----- RECORDS FOR PROCESSING
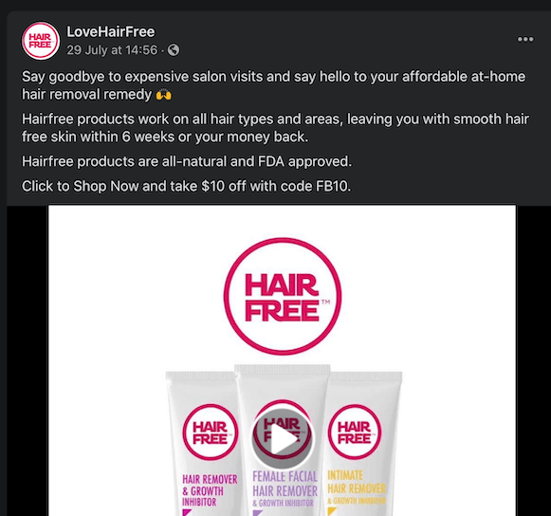Click the post's first sentence about salon visits

click(274, 85)
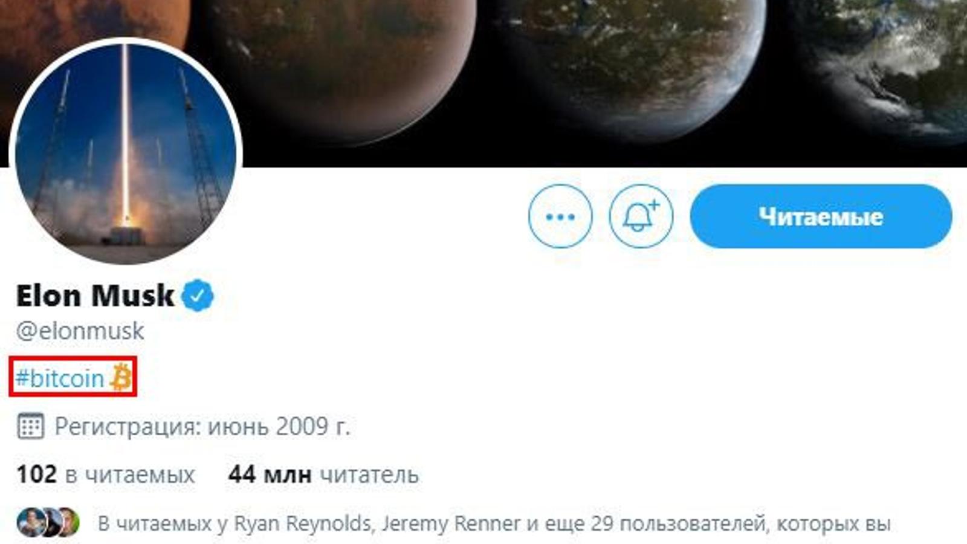Image resolution: width=967 pixels, height=544 pixels.
Task: Open the three-dots more options button
Action: tap(560, 216)
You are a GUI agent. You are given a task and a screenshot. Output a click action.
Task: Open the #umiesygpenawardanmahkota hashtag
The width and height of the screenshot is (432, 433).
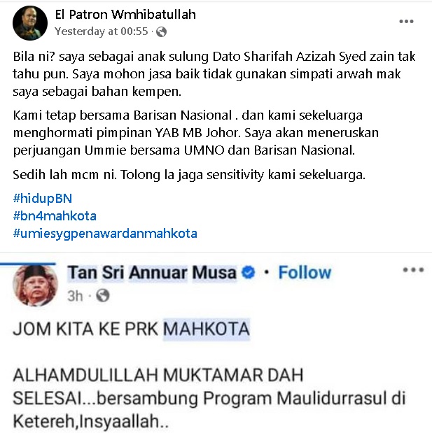105,234
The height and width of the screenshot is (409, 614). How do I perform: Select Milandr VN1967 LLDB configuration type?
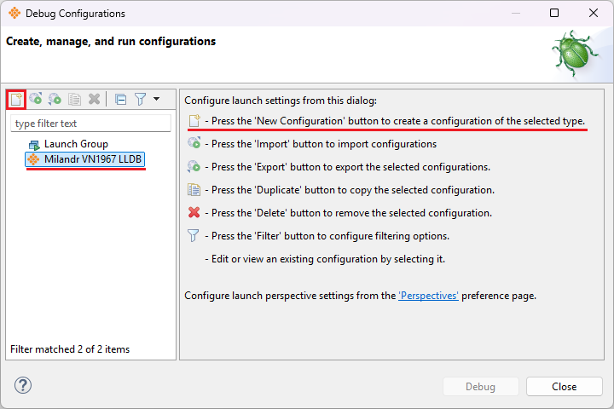coord(94,159)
----------
Skip the pictures. Return exactly the lines from the one containing "The width and" through the end of the data above, both included, and nothing besides.

** TASK OUTPUT **
The width and height of the screenshot is (432, 433).
105,234
The height and width of the screenshot is (409, 614). How do I perform: Select Milandr VN1967 LLDB configuration type?
coord(94,159)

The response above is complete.